Tech companies claimed the top five spots again this year.

Rani Molla
Rani Molla was a senior correspondent at Vox and has been focusing her reporting on the future of work. She has covered business and technology for more than a decade — often in charts — including at Bloomberg and the Wall Street Journal.

Tech companies claimed the top five spots in the U.S. for research and development spending again last year, investing a combined total of $76 billion. Amazon was at the top of the list, spending $22.6 billion in 2017, 41 percent more than in 2016 (when it also topped the list).

Amazon has poured resources into AWS, Alexa and technologies like computer vision to support ambitious projects such as the Amazon Go cashierless store of the future. Amazon has also recently been the target of President Trump’s Twitter attacks accusing the company of not paying its share of taxes and for exploiting the U.S. Postal Service.

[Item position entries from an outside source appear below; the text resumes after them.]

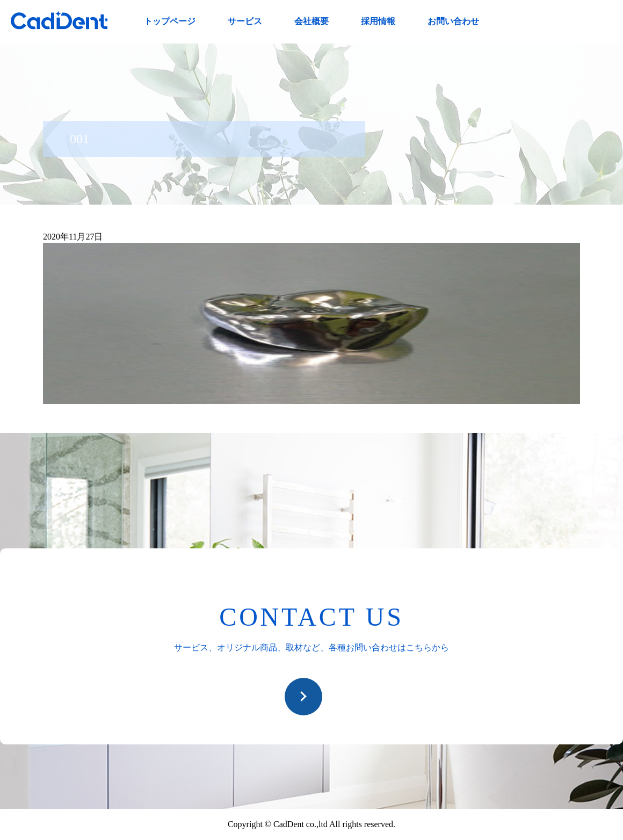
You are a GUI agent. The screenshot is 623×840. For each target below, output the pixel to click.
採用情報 (378, 21)
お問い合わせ (453, 21)
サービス (245, 21)
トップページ (170, 21)
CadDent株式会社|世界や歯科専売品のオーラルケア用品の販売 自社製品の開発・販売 (59, 20)
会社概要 (312, 21)
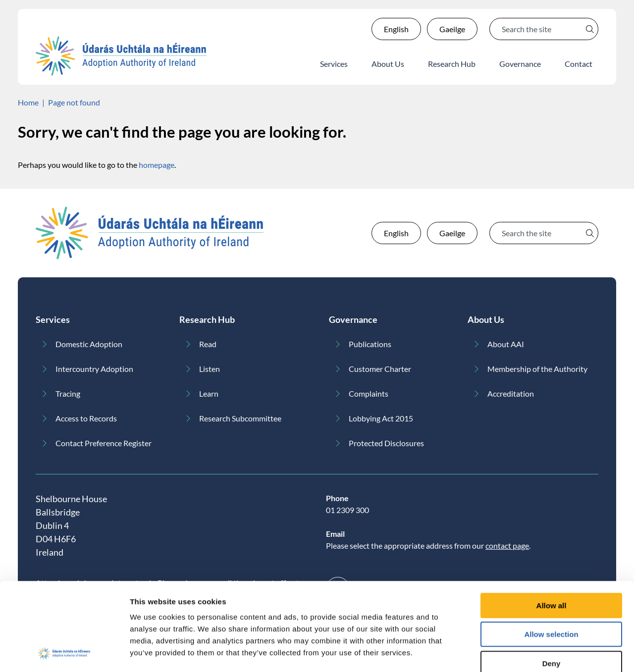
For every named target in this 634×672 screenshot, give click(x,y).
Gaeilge (452, 29)
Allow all (551, 551)
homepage (157, 164)
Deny (551, 609)
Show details (520, 652)
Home (28, 102)
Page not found (74, 102)
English (396, 29)
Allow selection (551, 580)
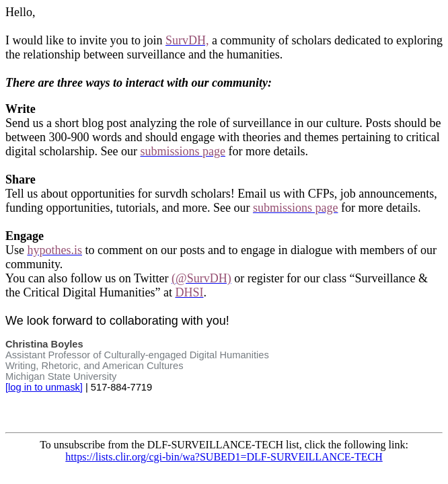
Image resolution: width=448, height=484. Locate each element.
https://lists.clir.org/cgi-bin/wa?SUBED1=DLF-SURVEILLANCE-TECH (223, 456)
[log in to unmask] (44, 387)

R&D spending is important not only as it contributes to a company’s own innovation and dominance, but also for its contribution to national productivity, accounting for about 3 percent of the GDP.

Productivity — which in addition to R&D includes other measures like wages and hours worked — has remained mysteriously slow the last few years despite low unemployment and higher profits from major U.S. companies.

Amazon is followed in R&D spending by Alphabet, Intel, Microsoft and Apple.

Facebook rose from 13th place in 2016 to ninth in 2017 as it increased R&D spending 32 percent to $7.8 billion. Part of the spending jump could likely be attributed to Facebook’s Building 8, the company’s secretive hardware research lab.

Note, FactSet considers Amazon’s “technology and content” spending to be its R&D spending. Despite the language, “content” does not include the cost of making Amazon’s original programming.